In the article about Tychus Findlay's cigar, how many months did Phill Gonzales say a Stitches skin might take to make, instead of nine?

### Page extract
== Segment start ==

A subset of StarCraft fans were unnerved to see the entirety of Tychus Findlay’s face appear in Blizzard’s newly-released Heroes of the Storm – unobscured by the fat cigar he’d previously worn as proudly as his contempt for authority. The cause is the one we suspected: a preemptive move on Blizzard’s part to ensure the Terran marine didn’t fall foul of tobacco laws in some of the MOBA’s many launch regions.

“No-one’s immune to that,” senior artist Phill Gonzales told PCGamesN. “It happened with Gazlowe, who also had a cigar, and we already knew that was coming with Tychus. It’s a reality of trying to make this as accessible as possible to as many players as we want.”

Tychus has battled rating restrictions once before, in StarCraft II. Then, Blizzard’s cinematic staff had to return to their cutscenes – yes, those cutscenes, with all the exquisitely complicated prerendering – to produce versions sans cigar.

The Heroes of the Storm team would rather not tread the same path. Making two versions of a character to appease local law creates an extraordinary amount of work – as they’ve already discovered developing Stitches, the Darkshire terror who lets his intestines hang low.

“His character is obviously the abomination,” said senior artist Luke Mancini. “So we wanted to make sure he can be that character, and there are regions where for ratings purposes we need to tone that down.”

For those regions, Stitches lost the gore, the belly, and even the stitches. But the process was time-consuming, and made the team wary of doing it again.

“If we’re going to do a Stitches skin we need to spend maybe 15 months making that work instead of nine,” said Gonzales. “And with those six months that we’re tacking on it’s like, man, we could have been half-done with the next hero. That’s the biggest bummer.”

Tracking each appearance of a small detail like Tychus’ cigar promised to become a nightmarish data management issue – necessitating whole extra weeks of splitting assets and following up bug reports.

All of which led to the question: “Maybe he’s just not smoking today?”

“When we put it out on paper like that, of course the cigar’s gonna go,” said Gonzales. “It just becomes a productivity and development advantage to say the cigar can be sacrificed. There’s still so much more to Tychus that makes him a great character.”

== Segment end ==

### Stored items
== Segment start ==

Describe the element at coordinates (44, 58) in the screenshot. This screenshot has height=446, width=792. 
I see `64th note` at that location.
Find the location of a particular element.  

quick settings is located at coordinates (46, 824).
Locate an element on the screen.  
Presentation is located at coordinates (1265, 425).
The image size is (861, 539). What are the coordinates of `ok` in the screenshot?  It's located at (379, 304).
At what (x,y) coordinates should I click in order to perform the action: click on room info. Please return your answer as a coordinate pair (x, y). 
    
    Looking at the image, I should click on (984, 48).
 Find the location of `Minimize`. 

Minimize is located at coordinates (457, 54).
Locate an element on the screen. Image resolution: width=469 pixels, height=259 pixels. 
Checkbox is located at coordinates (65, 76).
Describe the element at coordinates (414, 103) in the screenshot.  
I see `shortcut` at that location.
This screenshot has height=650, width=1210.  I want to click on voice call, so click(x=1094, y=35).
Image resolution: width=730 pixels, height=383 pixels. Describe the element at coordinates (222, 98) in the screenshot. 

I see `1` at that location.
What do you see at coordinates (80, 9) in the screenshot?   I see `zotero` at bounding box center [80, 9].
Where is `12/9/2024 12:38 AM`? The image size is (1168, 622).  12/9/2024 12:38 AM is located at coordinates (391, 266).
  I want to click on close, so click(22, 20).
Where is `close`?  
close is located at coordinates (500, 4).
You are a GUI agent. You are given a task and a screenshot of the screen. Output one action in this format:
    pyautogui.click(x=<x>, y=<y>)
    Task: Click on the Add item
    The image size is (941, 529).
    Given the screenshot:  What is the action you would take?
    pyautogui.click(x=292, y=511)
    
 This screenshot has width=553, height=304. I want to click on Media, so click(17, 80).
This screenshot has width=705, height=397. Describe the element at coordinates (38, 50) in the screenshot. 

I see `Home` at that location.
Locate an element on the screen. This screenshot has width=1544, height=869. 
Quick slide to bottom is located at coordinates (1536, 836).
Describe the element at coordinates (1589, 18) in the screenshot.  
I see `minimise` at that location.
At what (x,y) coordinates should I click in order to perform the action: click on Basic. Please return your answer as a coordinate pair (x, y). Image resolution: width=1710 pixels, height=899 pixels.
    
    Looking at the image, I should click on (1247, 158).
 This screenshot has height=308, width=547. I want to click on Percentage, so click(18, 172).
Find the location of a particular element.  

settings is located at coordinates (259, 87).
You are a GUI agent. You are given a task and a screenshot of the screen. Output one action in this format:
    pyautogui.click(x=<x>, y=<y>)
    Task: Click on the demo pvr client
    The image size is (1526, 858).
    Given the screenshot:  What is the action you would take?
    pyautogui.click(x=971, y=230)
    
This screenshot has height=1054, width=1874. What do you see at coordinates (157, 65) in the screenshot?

== Segment end ==

### Your solution
Maybe 15 months.